I have never found Sartre’s argument about how in choosing for oneself one chooses for all mankind to be convincing. His point seems to be that we can’t help but make for ourselves the choice we consider “best” (assuming we’re acting “de bonne foi”, that is, that it’s a deliberate choice following the principles of existentialism) and that we automatically consider that what is best for us is best for everyone. Hence, in choosing what we think is best for us, we are automatically assuming it’s best for all people and hence that we are “shaping a vision of mankind” by each choice we make.
I’ve always found flaws in that assertion.

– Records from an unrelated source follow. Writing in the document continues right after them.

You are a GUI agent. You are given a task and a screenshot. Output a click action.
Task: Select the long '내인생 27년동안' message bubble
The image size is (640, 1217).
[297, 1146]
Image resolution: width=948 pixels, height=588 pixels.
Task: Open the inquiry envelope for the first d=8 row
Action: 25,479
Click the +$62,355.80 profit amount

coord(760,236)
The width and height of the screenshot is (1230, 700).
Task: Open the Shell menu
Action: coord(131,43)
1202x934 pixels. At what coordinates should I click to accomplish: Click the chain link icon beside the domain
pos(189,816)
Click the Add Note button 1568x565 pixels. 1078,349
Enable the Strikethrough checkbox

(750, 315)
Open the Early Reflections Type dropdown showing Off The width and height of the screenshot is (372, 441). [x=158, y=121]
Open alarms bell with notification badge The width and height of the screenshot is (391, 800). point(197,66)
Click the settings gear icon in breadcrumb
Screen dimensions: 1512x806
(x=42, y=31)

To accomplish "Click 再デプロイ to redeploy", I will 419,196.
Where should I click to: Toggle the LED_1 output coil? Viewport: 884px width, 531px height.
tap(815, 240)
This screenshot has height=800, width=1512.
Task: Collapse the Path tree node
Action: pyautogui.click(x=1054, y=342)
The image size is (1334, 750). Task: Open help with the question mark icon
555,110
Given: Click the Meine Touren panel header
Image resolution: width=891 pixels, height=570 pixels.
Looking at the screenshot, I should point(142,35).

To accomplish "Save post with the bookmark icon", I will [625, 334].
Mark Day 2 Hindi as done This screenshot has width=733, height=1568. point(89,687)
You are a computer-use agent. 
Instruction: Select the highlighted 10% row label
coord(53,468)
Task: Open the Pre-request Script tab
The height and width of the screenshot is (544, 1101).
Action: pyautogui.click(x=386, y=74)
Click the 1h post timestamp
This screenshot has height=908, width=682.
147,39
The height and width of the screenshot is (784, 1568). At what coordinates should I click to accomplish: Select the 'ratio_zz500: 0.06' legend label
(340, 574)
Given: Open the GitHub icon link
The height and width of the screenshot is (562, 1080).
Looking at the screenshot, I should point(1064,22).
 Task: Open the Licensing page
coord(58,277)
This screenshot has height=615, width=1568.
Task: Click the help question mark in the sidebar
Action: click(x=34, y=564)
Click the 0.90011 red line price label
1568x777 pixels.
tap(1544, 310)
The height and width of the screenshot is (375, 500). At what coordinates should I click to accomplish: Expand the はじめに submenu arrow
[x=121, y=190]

First, but perhaps least provable, the assumption that we always choose what we consider “best”-I think the only way this is strictly true is if we define “best” to be “that which we choose.” Otherwise, speaking from experience, I can certainly make choices that are not “best” in any (at least) objective sense. But neither do I think they’re automatically “de mauvaise foi.”
Another problem: while there are obviously many ways in which I’m a “typical person,” there are (equally obviously to me, at least) many ways in which I’m not. Hence, I don’t think that what is “best” for me in every situation is automatically what’s best for others. Hence, when shaping my own character/self, I am not necessarily implicitly shaping “all of humanity’s.”
Although, as I sit here thinking of specific examples of this, they may be “local issues” rather than global ones, so maybe if one makes the choices under consideration fundamental enough (whether to hurt others deliberately or not, for instance), my objection might be mitigated. But in that last specific example, for instance, even though I have occasionally decided to hurt someone else deliberately when I had been badly hurt myself, I don’t think that’s a choice I “should” have made and hence it’s not a choice I think others “should” make in similar circumstances. I guess I need to read more of Sartre’s non-fiction and see if he ever delves into those sorts of questions in any detail.
(I know what you’re thinking: “When is he going to delve?” LOL)
A third problem: How in the world do we know what’s “best”? Sometimes, choices are made in relative ignorance and we’re aware that it’s so. Again, unless you’re going to get very reductionistic and simply define “best” as “the choice that’s made”, I think it’s difficult to argue that even deliberate choices are always for the best. Maybe Sartre feels it’s implicit that “best” means “best we can think of at the time even being aware that in principle there are probably better ones.”
However, near the end of the extended essay, Sartre again makes this argument (that in choosing what’s best for us, we inevitably choose what’s best for everyone), this time in a context that I find much more convincing. This time around, he posits that because people are inherently social animals we cannot in any meaningful sense as human beings live totally alone. Thus, since we are inherently social, we cannot help but shape our character/sense-of-self in response to the judgments (though he doesn’t use that very Clamencian word) of those around us. In which case, it follows that our judgments also have some effect on the way they shape their characters. In which case, it becomes more plausible (I think) to assert that in making choices for ourselves, we are simultaneously choosing “for all mankind.” Not totally convincing, mind you: I still think there are people/occasions where a decision is made locally that the decider does not feel is globally “best.” But at least this decisions-have-social-implications perspective seems to me to have some basis other than thin air ;-).
(And yes, it really is 4 am... what's wrong with this picture?)